╭─ Input data

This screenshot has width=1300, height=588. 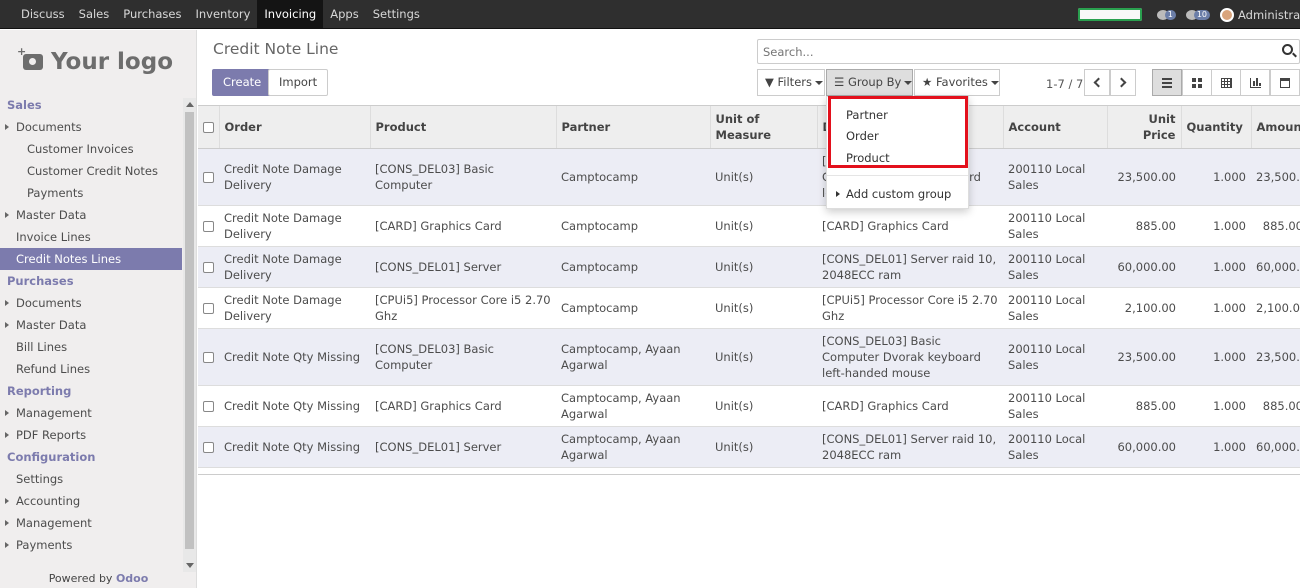 What do you see at coordinates (957, 82) in the screenshot?
I see `favorites-button: ★ Favorites` at bounding box center [957, 82].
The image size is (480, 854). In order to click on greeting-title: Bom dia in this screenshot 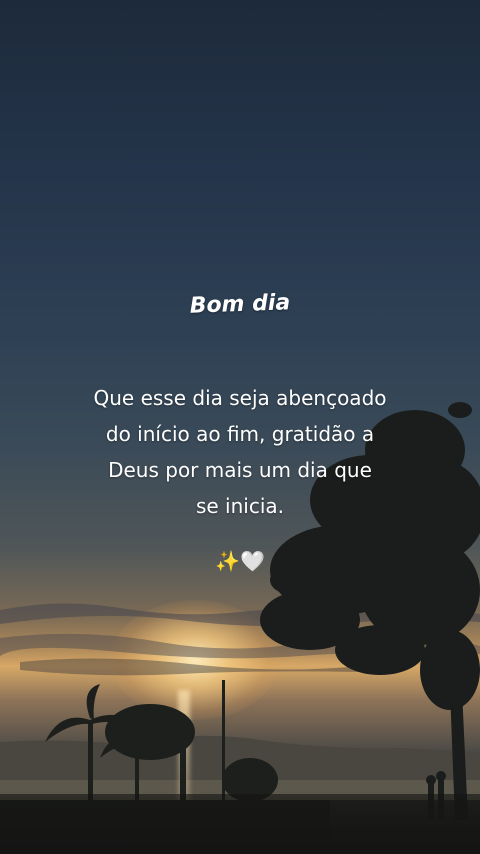, I will do `click(240, 304)`.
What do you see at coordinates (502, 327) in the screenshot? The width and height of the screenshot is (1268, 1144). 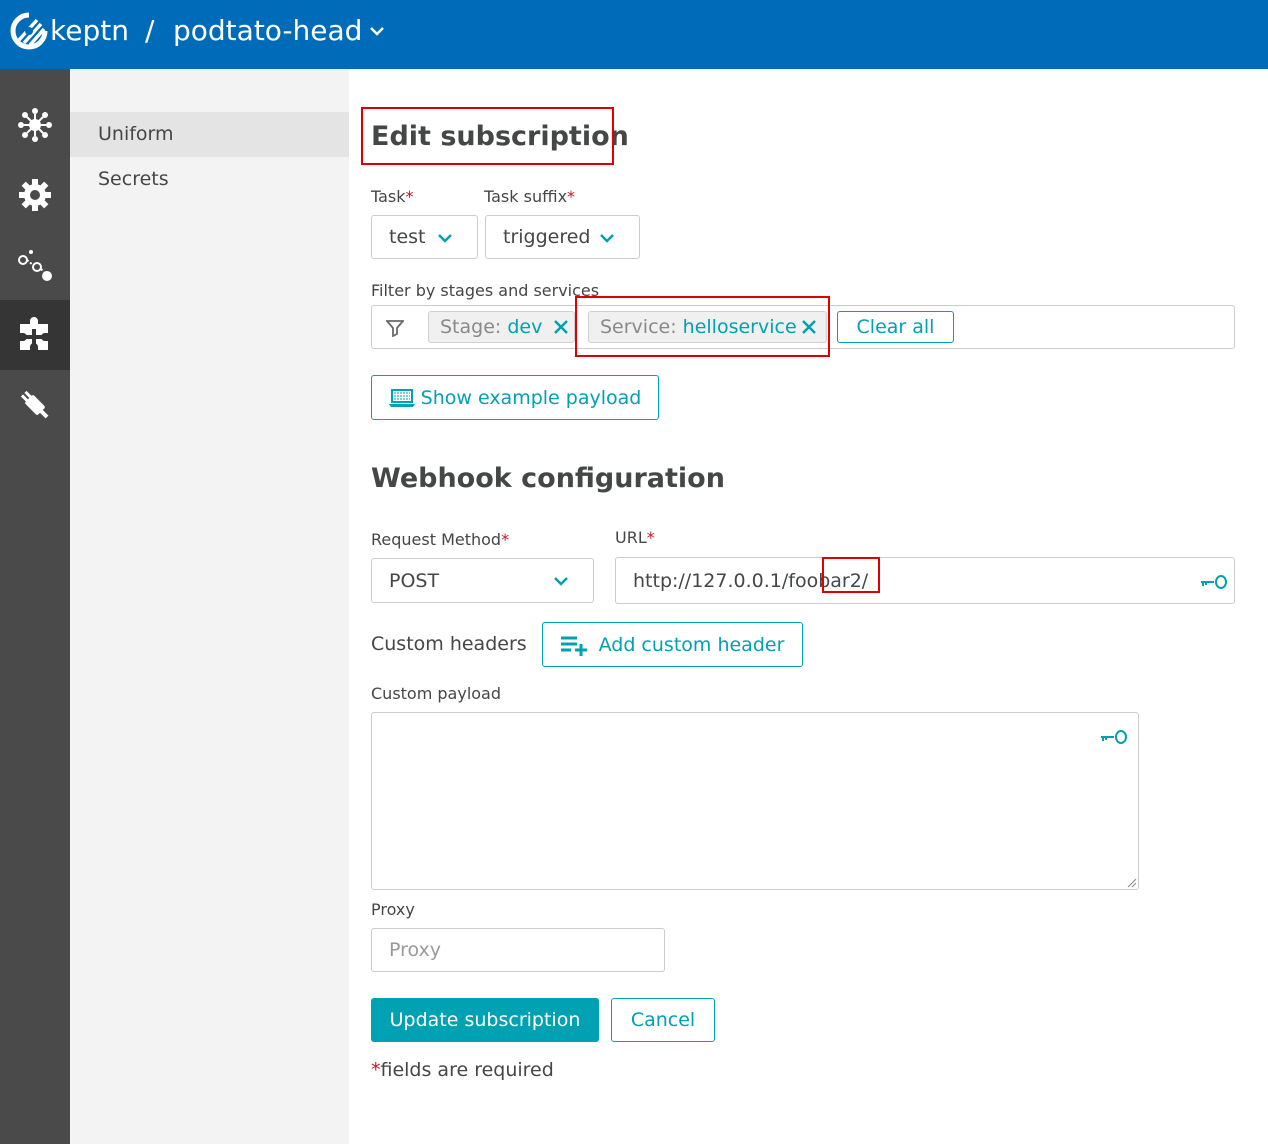 I see `filter-chip-stage: Stage: dev` at bounding box center [502, 327].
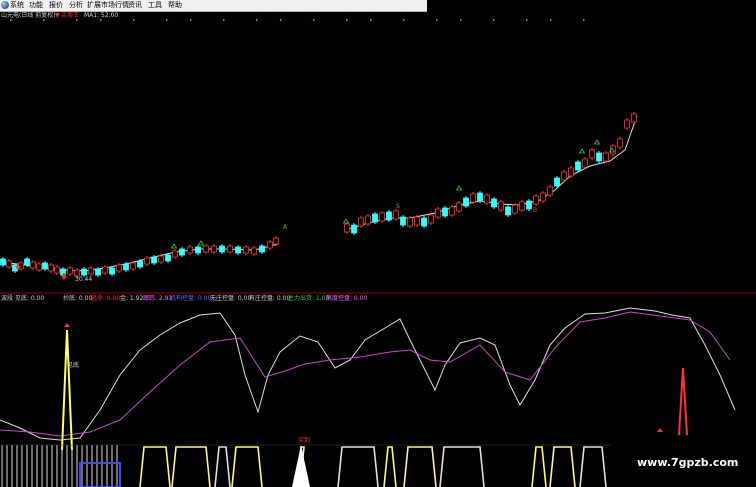 This screenshot has width=756, height=487. I want to click on buy-label: 买到, so click(304, 440).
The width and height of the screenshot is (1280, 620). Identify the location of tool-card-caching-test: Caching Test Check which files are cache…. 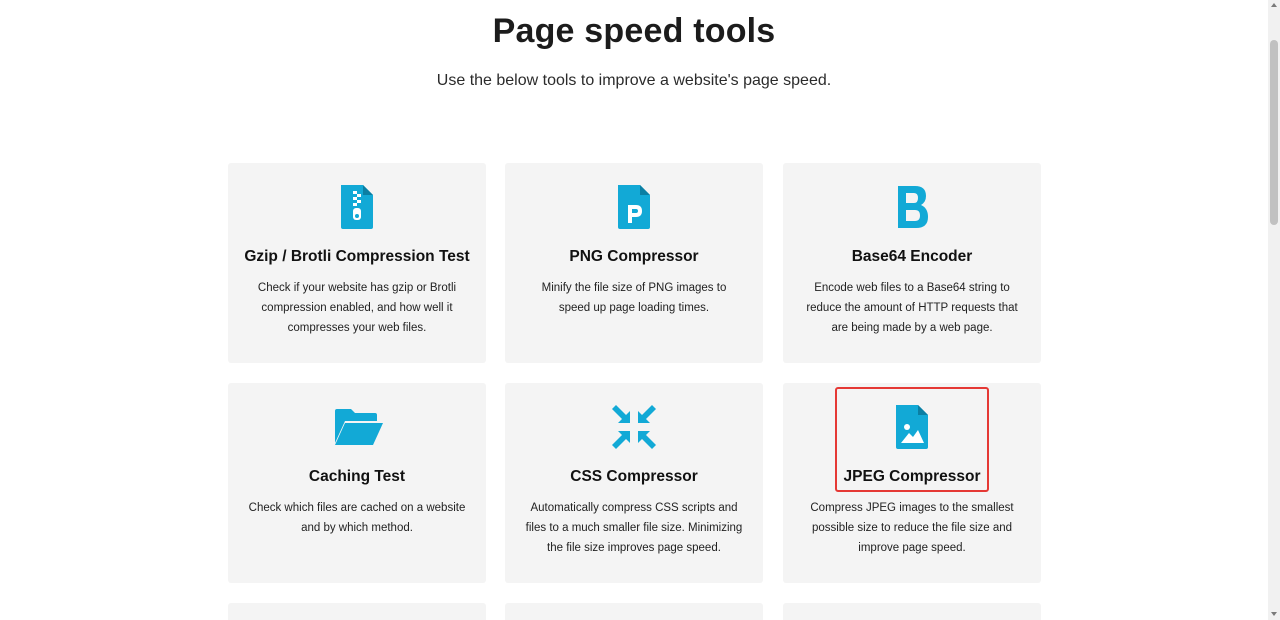
(357, 483).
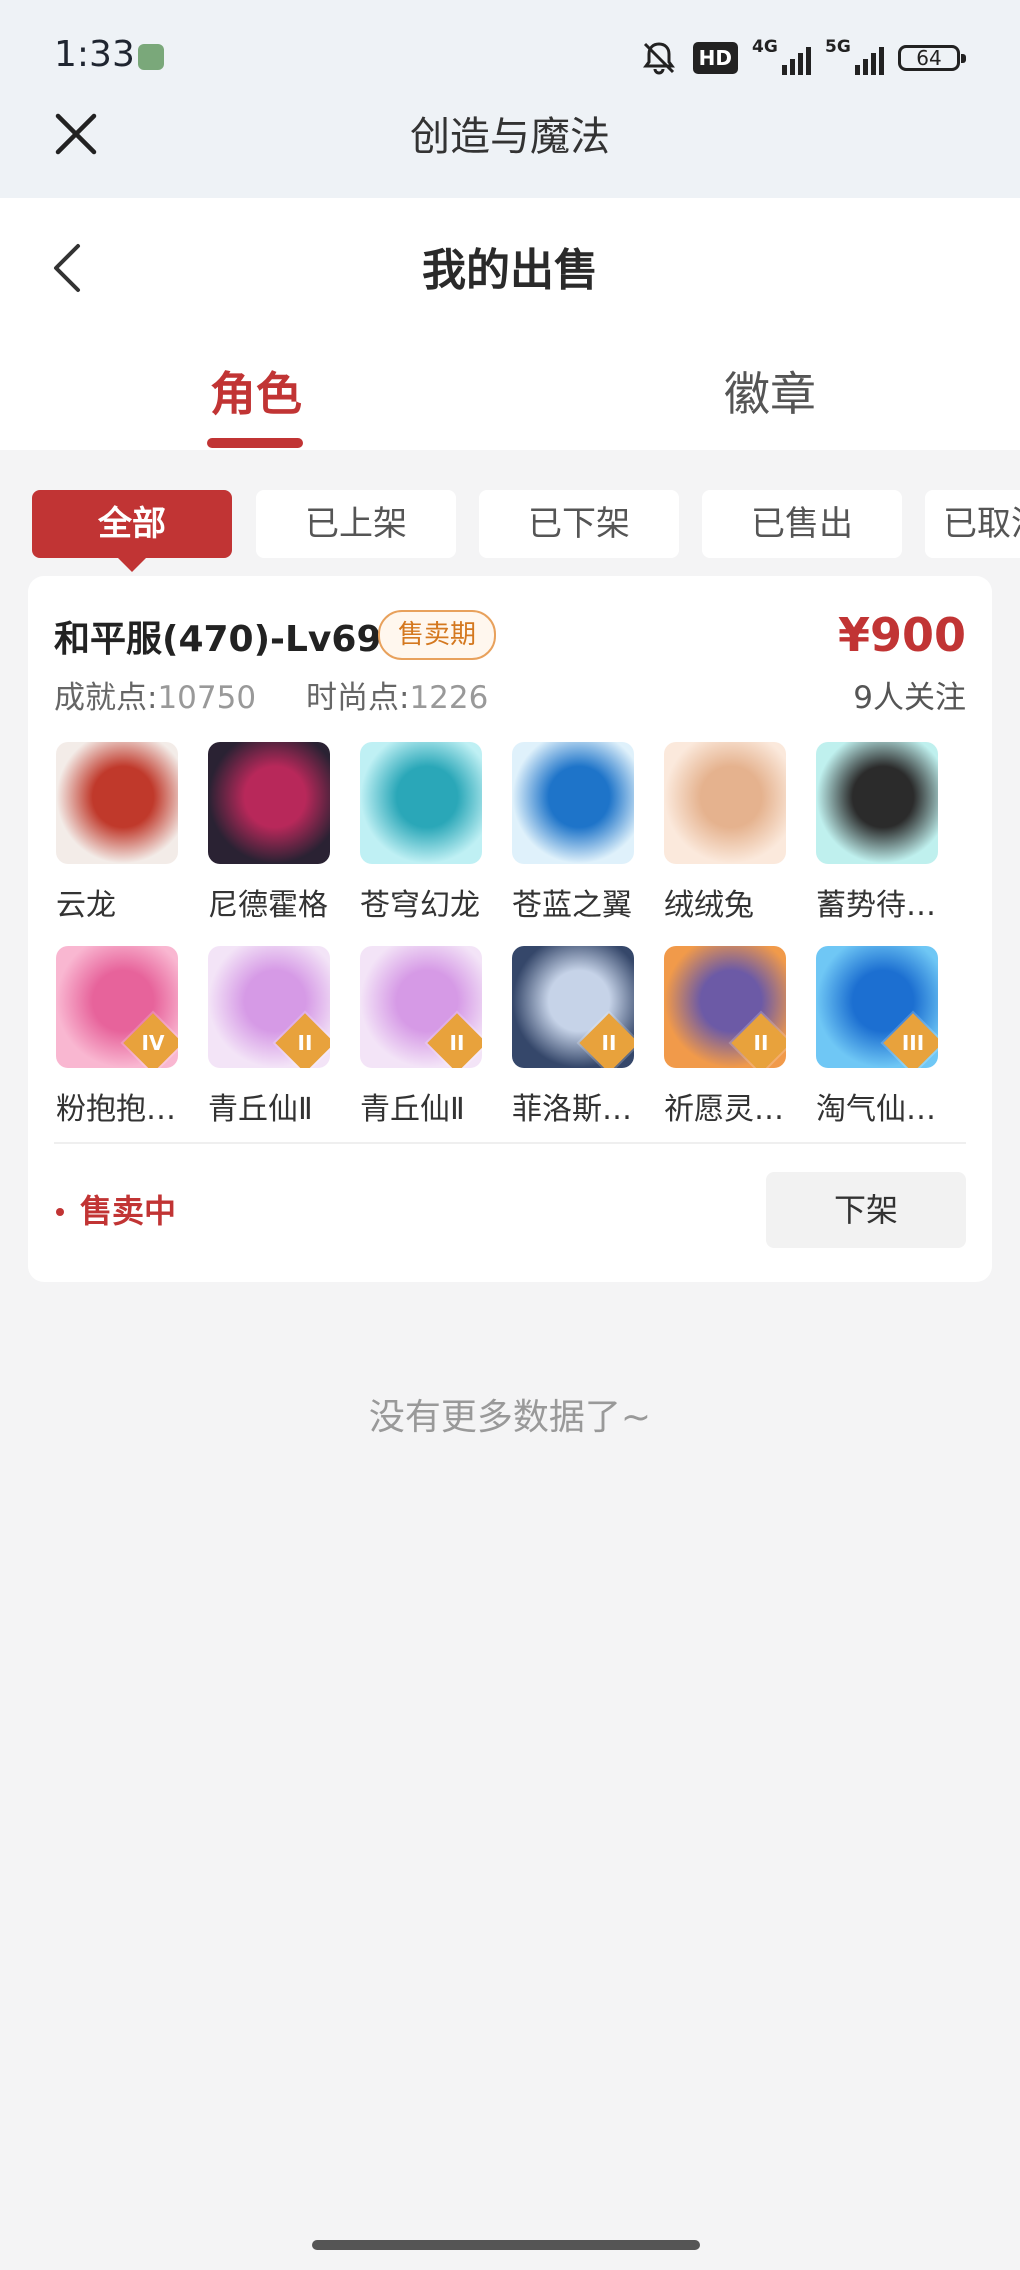 This screenshot has height=2270, width=1020. Describe the element at coordinates (510, 1418) in the screenshot. I see `no-more-data-text: 没有更多数据了~` at that location.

╰─

What is expected:
Reproduce the records verbatim from the line containing "The width and height of the screenshot is (1280, 620)." through the end of the records, leaving out the pictures.

Solution:
The width and height of the screenshot is (1280, 620). Identify the location of tool-card-caching-test: Caching Test Check which files are cache…. 
(357, 483).
 This screenshot has height=2270, width=1020. Describe the element at coordinates (510, 1418) in the screenshot. I see `no-more-data-text: 没有更多数据了~` at that location.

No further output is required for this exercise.